O lago e a lagoa natural apresentam características muito diferentes entre si e guardam algumas peculiaridades, em comparação com os corpos d’água correntes. Mas algumas das funções ambientais de lago e lagoa são bem similares às exercidas pelo rio, sobretudo no que concerne a aspectos ligados a suas margens, como habitat de espécies, meio de remoção de nutrientes e de controle de sedimentos e enchentes (CAMPOS. 2010). De acordo com o autor, os principais fatores que diferenciam rio e lago estão ligados às dinâmicas morfológicas e sedimentares e aos fluxos de água.

Os lagos e as lagoas podem amplificar a retenção da poluição, o que representa impactos ambientais diferentes dos verificados no rio, como a grande capacidade de eutrofização devido ao baixo fluxo de água.

Os reservatórios artificiais são criados para determinados fins e podem representar tanto funções quanto impactos ambientais, portanto devem ser analisados particularmente e avaliados num contexto mais geral, associados ao ecossistema em que estão inseridos.

• Conjunto das APP

As funções ambientais das áreas definidas como APP pela legislação federal são dificilmente quantificadas e certamente extrapolam os benefícios abordados na revisão bibliográfica. O Quadro 2.1, a seguir, apresenta algumas das funções ambientais mais importantes identificadas nas APP.

Quadro 2.1: Principais funções ambientais associadas às APP.

Modalidade de APP Principais Funções Ambientais Associadas Margens de Curso d’Água

Manutenção de biodiversidade, estabilização geomorfológica das margens, manutenção da qualidade da

água, regularização da vazão hídrica, prevenção de desastres naturais.

Margens de Lagoa / Reservatório Manutenção de biodiversidade, manutenção da qualidade da água, regularização da vazão hídrica.

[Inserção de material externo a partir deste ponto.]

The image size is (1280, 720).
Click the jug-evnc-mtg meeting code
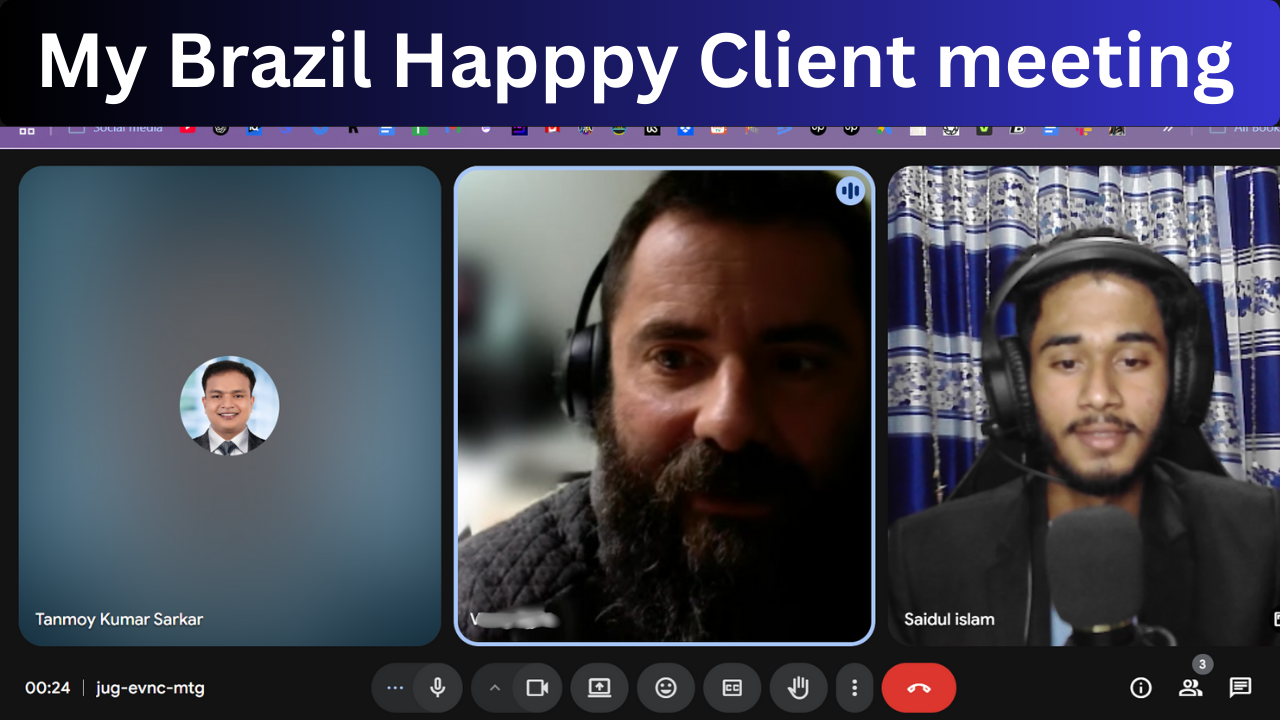pyautogui.click(x=150, y=688)
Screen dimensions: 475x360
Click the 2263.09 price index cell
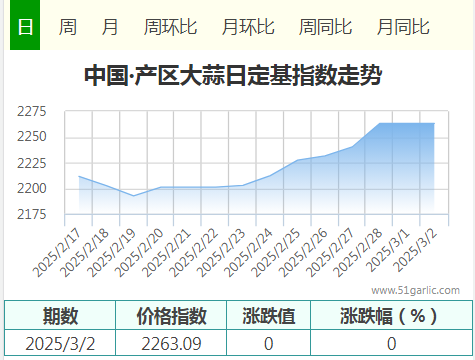(x=171, y=343)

Topos de Morro Mitigação de processos erosivos, recarga de aquíferos. Entorno de Nascente Manutenção da qualidade da água, regularização da vazão. Declividade > 100% Mitigação de processos erosivos, prevenção de desastres

naturais.

Fonte: Adaptado de Campos (2010). De acordo com Guerra & Cunha (1996), o tipo e a percentagem de cobertura vegetal reduzem os efeitos dos fatores erosivos naturais. Estudo desenvolvido por Criado (2008) comprova que a matéria orgânica é um ótimo agente agregador do solo, cuja estabilidade aumenta, conservando os minerais, ou seja, a matéria orgânica presente no solo atua como um estabilizante e diminui a frequência dos processos erosivos.

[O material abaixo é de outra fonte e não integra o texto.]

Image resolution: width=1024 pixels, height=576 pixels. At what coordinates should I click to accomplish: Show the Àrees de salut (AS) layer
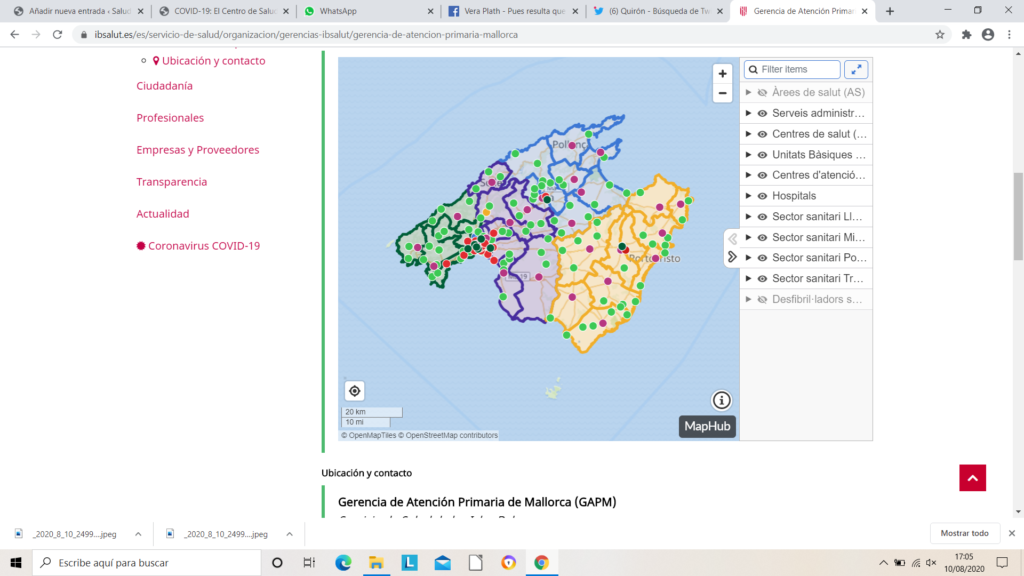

Boin (2000) ressalta que copas das árvores possuem importante papel no controle da erosão, na medida que suas folhas absorvem o impacto das gotas de chuva e diminuem o efeito splash que causam ao entrar em contato com o solo.

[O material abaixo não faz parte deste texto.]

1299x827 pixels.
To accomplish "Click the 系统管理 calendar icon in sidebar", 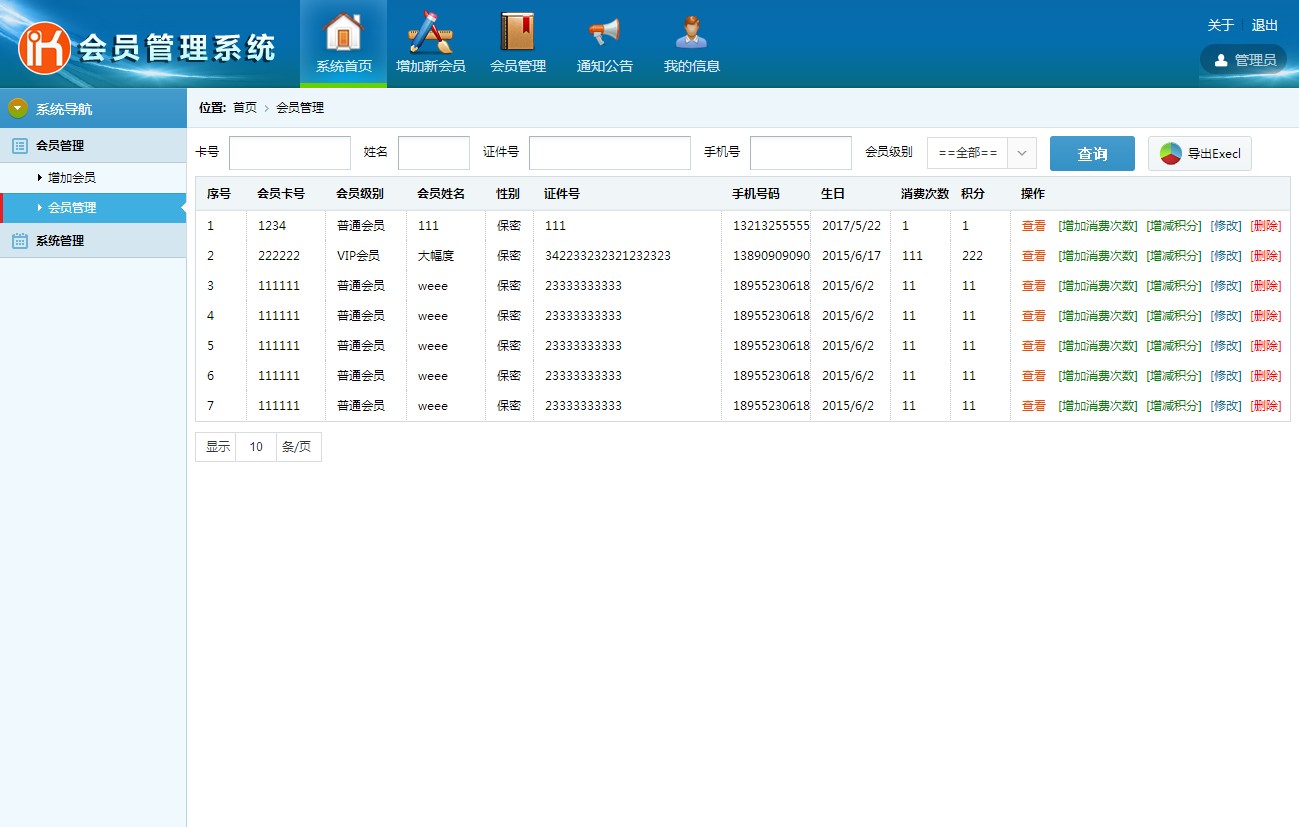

Segundo Schäffer et al. (2011), a cobertura florestal natural das encostas, dos topos de morro e das margens de rio e córrego protege o solo da erosão provocada pela chuva, evitando que esta provoque inundações rápidas (enxurradas), e permite a alimentação dos lençóis d’água e a manutenção de nascentes e rios.

Segundo Bertoni (1982 apud SCHÄFFER et al., 2011), em áreas de mata nativa tem-se, em média, perda de apenas 4 kg de solo por hectare/ano, enquanto, em áreas de plantio de soja e algodão, a perda ultrapassa 20 toneladas por hectare/ano.

A proteção das APP garante harmonia e equilíbrio à paisagem, permitindo a formação de corredores de vegetação entre remanescentes de vegetação nativa, a exemplo do que ocorre com as unidades de conservação e outras áreas protegidas, públicas ou privadas. Assim, destaca-se a importância de conservar a vegetação, por motivos que vão das condições climáticas e acústicas a uma complexa relação entre conservação da biodiversidade de espécies de animais e vegetais e a sua heterogeneidade, além de inúmeros benefícios para as populações humanas inseridas nesses locais. É necessário frisar que o bem-estar das pessoas somente está assegurado se elas não estiverem sujeitas a riscos de enchente, desbarrancamento, falta d’água, poluição ou outros desequilíbrios ambientais e puderem desfrutar de uma paisagem harmônica e equilibrada.